To: SouthFloridaGuy who wrote (21350)10/13/1998 5:35:00 AM
From: John May  Respond to of 164684
 
Quotes from a recent article in Red Herring.

<<B&N's online unit reported paltry sales of $22 million for the six months ended August 1.>>

Amazon's sales were $203 for same 6-month period.

<<From a valuation stand point, Bertelsmann's $200 million investment in Barnesandnoble.com values the company's online unit at around $400 million. Internet darling Amazon.com, on the other hand, sports a market cap of around $4.5 billion. Amazon.com currently also trades at around an expensive 17 times sales.>>

This is deceiving. The "17 times sales" uses AMZN's last 12-months sales. If you annualize the 6 months sales for both companies (we don't know what BKS online sales were for the last year) then divide by the $400 million value for BKS and the $4.5 billion market cap for Amazon, price times sales computes to:

BKS $400 million / $ 44 million = 9.09 times sales
AMZN $4.5 billion / $406 million = 11.08 times sales

So the companies are fairly equally valued in these terms.
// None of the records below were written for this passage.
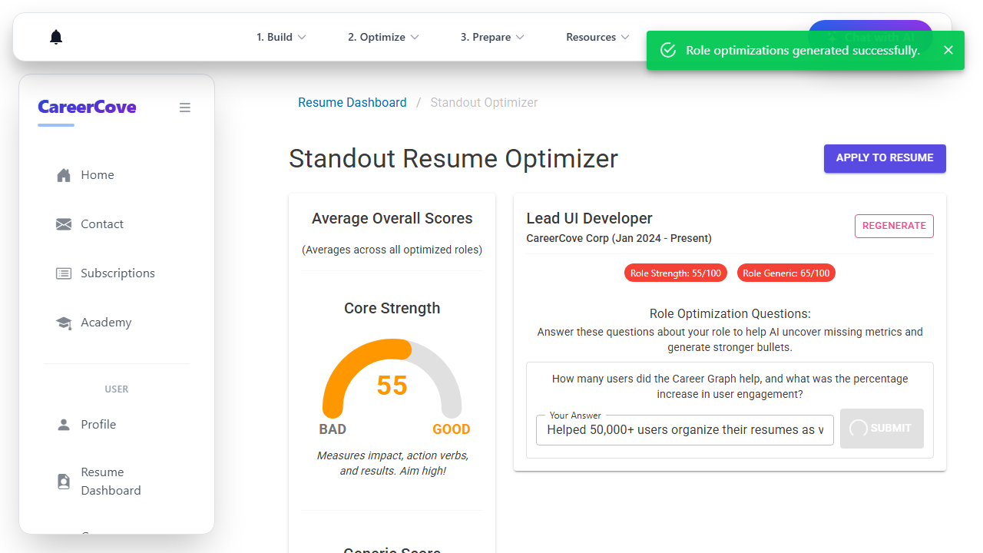Dismiss the success notification toast

click(948, 50)
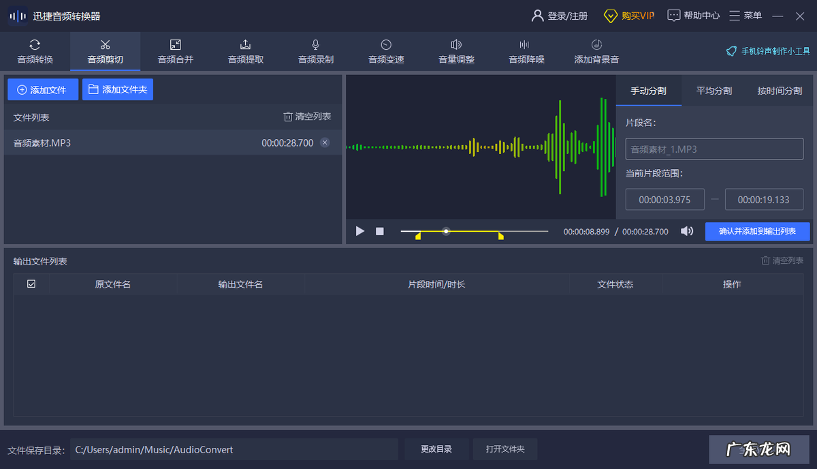This screenshot has width=817, height=469.
Task: Click the segment name input field
Action: click(714, 149)
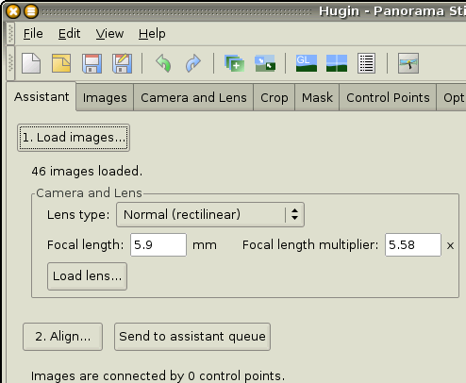Viewport: 466px width, 383px height.
Task: Click the Align button
Action: click(62, 337)
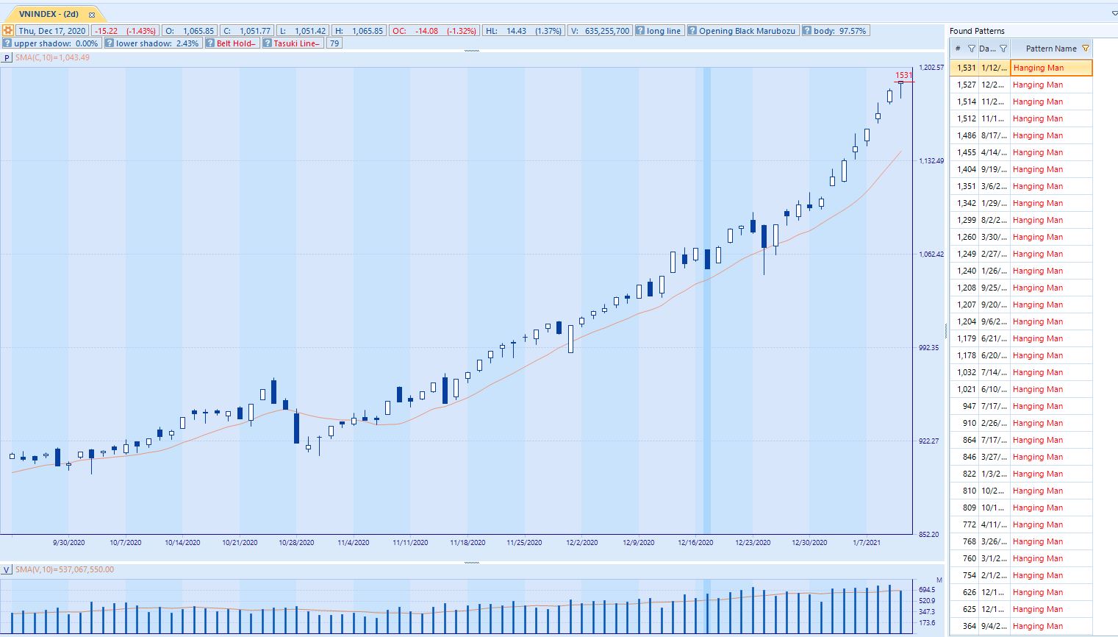
Task: Close the VNINDEX (2d) tab
Action: pyautogui.click(x=92, y=15)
Then consider:

<<Clearly, Barnesandnoble.com still has substantial ground to make up in the online bookseller market. Estimates peg Amazon.com's current market share online at between 65 percent and 80 percent.>>

Crunching these numbers reveals that BKS market share online ranges from 7% to 9% -- about one tenth AMZN's. In light of this, AMZN should sell at a premium over BKS, maybe more than the premium currently in the stock.